Impact
FreeScout’s MailboxesController allows an authenticated administrator to execute a Server‑Side Request Forgery by specifying arbitrary internal IMAP or SMTP server addresses for connection testing. The back‑end code directly passes the admin‑configured server hostname and port to low‑level socket or protocol clients without any IP validation, hostname restriction or blocklist. This results in the FreeScout service opening raw TCP connections and protocol‑level client connections to an attacker‑chosen target, revealing whether the port is open, and when connecting to non‑IMAP/SMTP services, returning the target’s service banner or error message in the AJAX response’s log field. In cloud deployments, this also permits probing the instance metadata endpoint, potentially leaking partial response data through protocol error messages.
Affected Systems
Versions of the freescout-help-desk freescout product older than 1.8.213 are affected. Any instance of the application using these versions with an administrative account capable of configuring mailboxes is vulnerable.
Risk and Exploitability
The vulnerability carries a CVSS score of 4.1, indicating moderate severity; the EPSS score is not available and the issue is not listed in the CISA KEV catalog.
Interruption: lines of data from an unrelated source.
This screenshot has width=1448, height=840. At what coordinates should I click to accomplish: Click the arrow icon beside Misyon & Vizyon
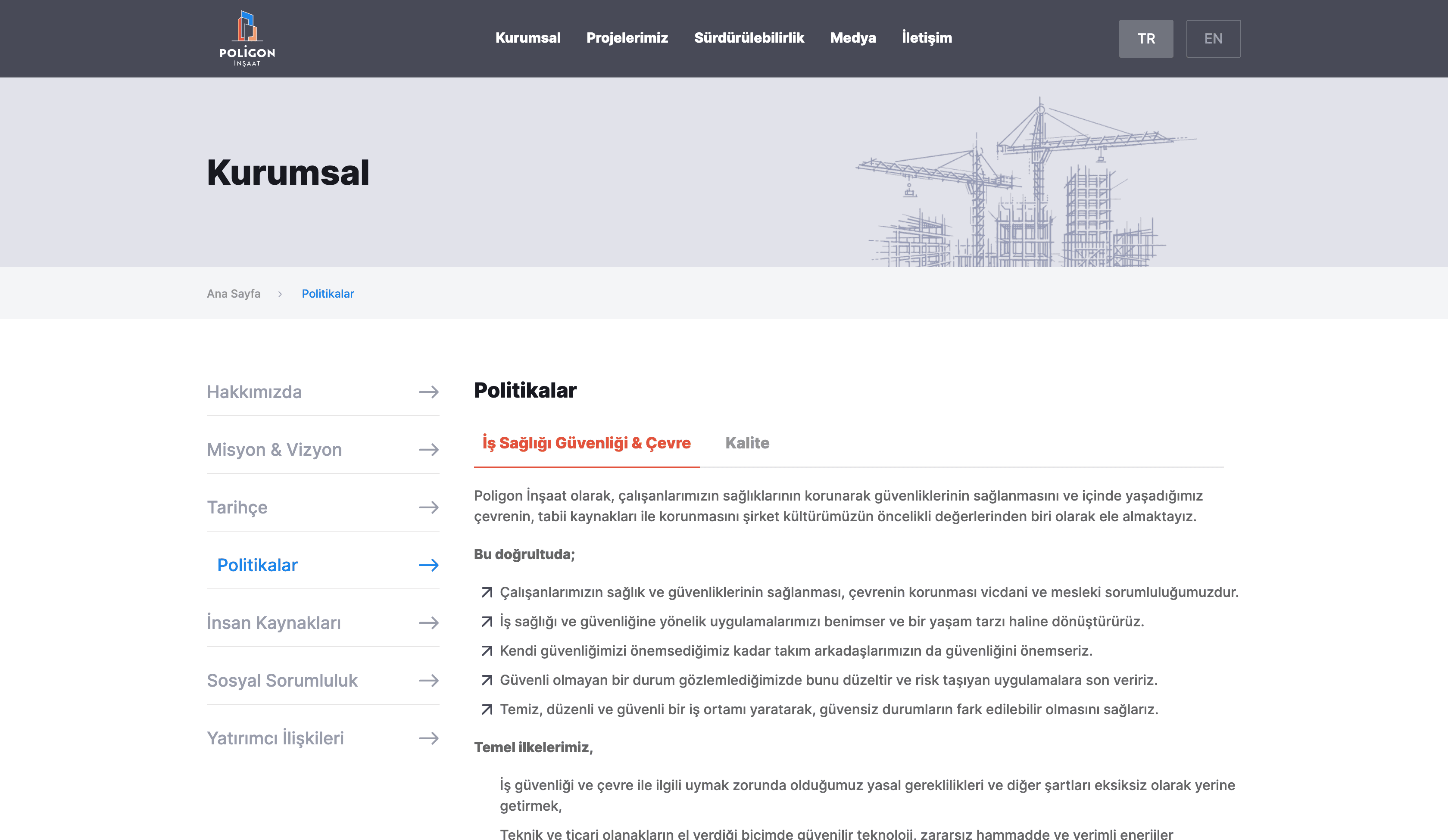(429, 449)
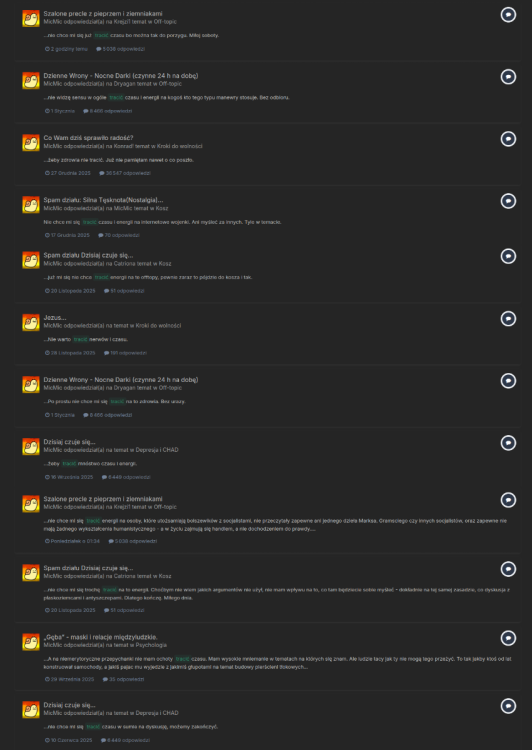532x750 pixels.
Task: Click comment icon for "Spam działu: Silna Tęsknota" result
Action: coord(508,201)
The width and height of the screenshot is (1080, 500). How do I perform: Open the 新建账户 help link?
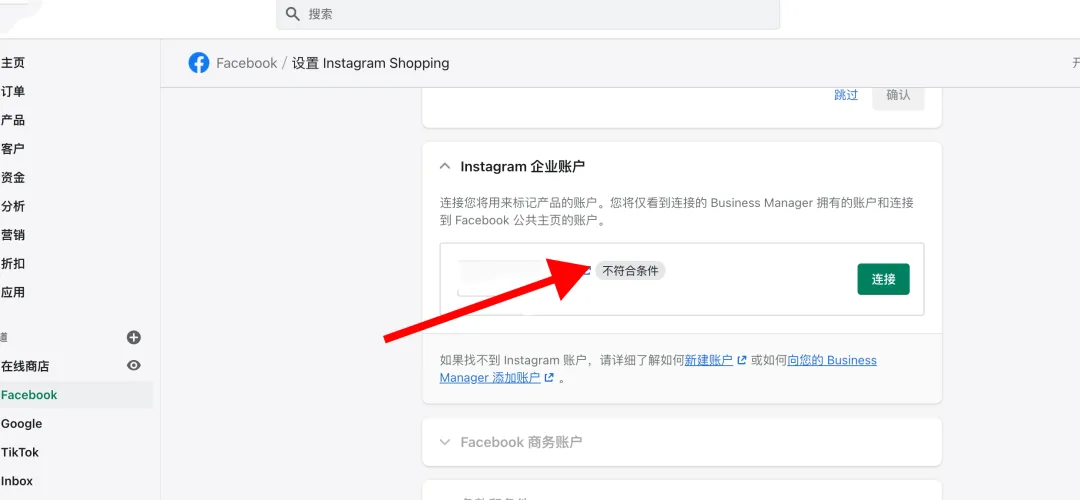point(709,360)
Nevertheless, the flaw requires authenticated administrative access, but it permits the attacker to probe internal network services, gain service fingerprints, and in some cases retrieve sensitive metadata. The attack path is straightforward: an admin configures mailbox settings to point to a chosen internal host and port, then triggers a connection test. The lack of outbound connection restrictions and the server’s ability to open arbitrary sockets make exploitation highly feasible in environments where the application is reachable by authorised administrators.